Among study participants affected with enthesitis (inflammation of the entheses, the sites where tendons or ligaments attach to bone, n=425) or dactylitis (inflammation of the finger or toe, n=286) at baseline, patients receiving STELARA achieved clinically relevant improvements in both measures at week 24 and week 52.
At week 24, median percent changes in enthesitis scores (-42.9 for STELARA 45 mg and -50.0 for STELARA 90 mg) and dactylitis scores (-75.0 for STELARA 45 mg and -70.8 for STELARA 90 mg) were significantly higher than those seen for patients receiving placebo (P < 0.001 for all comparisons). Improvements in enthesitis scores (-83.3, -74.2 and -87.5) and dactylitis scores (-100 in all patients) in the STELARA 45 mg, 90 mg and crossover groups, respectively, continued through week 52.

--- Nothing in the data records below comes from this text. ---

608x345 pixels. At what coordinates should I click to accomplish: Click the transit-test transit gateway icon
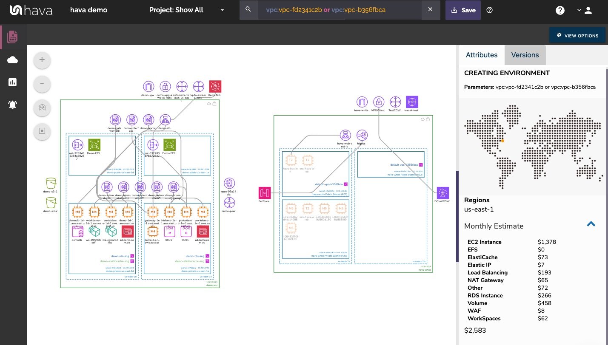pos(411,102)
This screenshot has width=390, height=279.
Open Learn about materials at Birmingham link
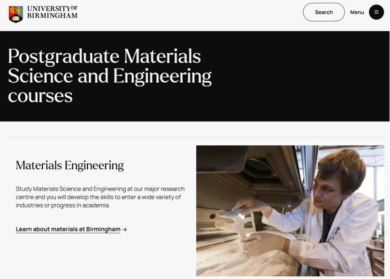point(68,230)
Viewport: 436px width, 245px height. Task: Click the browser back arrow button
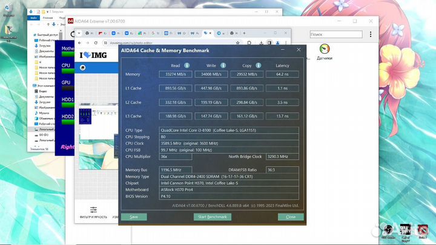pyautogui.click(x=80, y=43)
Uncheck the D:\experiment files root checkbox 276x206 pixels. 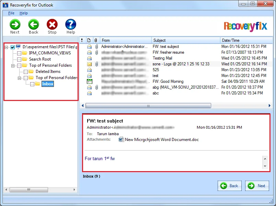(12, 47)
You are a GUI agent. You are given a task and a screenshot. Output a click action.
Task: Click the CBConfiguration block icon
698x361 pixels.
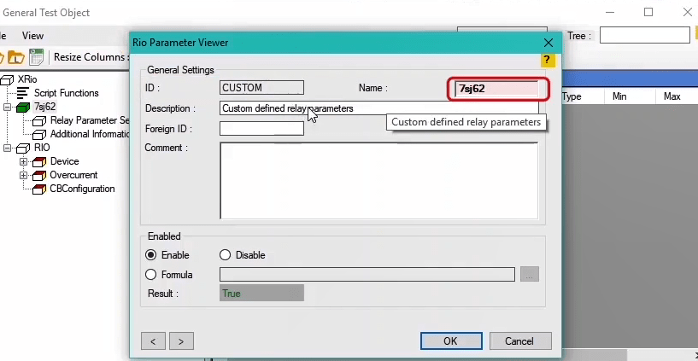tap(39, 189)
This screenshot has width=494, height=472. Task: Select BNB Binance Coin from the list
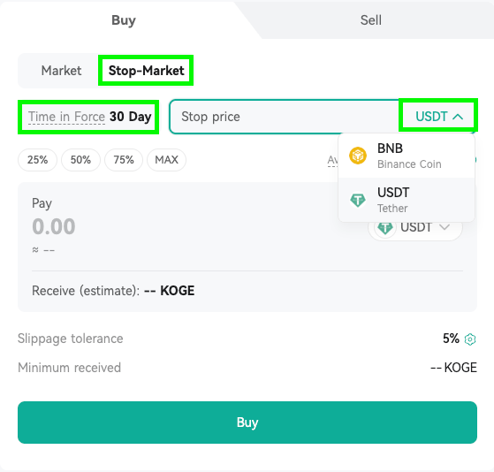pyautogui.click(x=407, y=156)
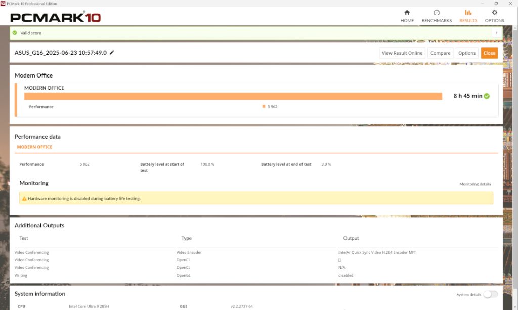The image size is (518, 310).
Task: Open the Options gear in navigation
Action: click(494, 13)
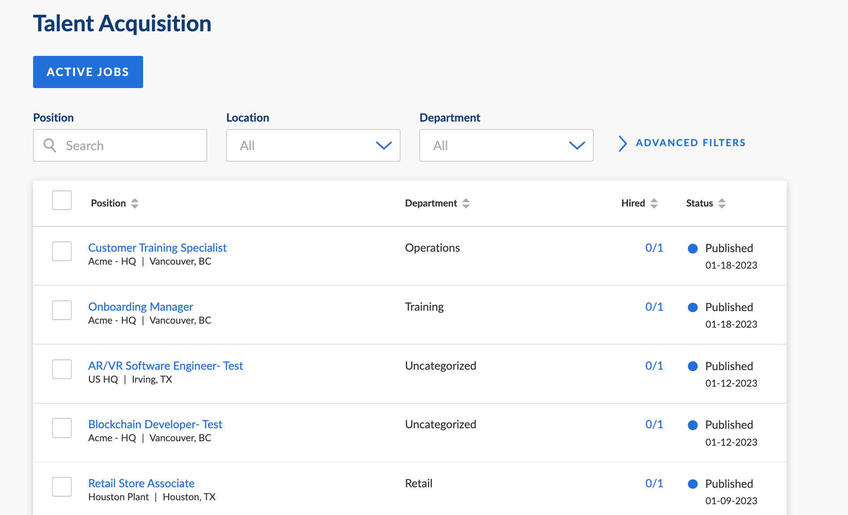This screenshot has width=848, height=515.
Task: Sort table by Department column arrows
Action: pyautogui.click(x=466, y=203)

A similar proportion of patients experienced at least one AE or serious AE through week 16, the placebo-controlled period of PSUMMIT I. Safety through week 52 was consistent with that observed during the placebo-controlled period between STELARA 45 mg and 90 mg groups in the incidence of AEs (66.8 percent and 64.7 percent, respectively) and serious AEs (5.9 percent and 3.4 percent, respectively).
No malignancies, cases of TB, opportunistic infections or deaths occurred through week 52. Investigators reported three MACE in STELARA-treated patients in patients with multiple pre-existing cardiovascular risk factors.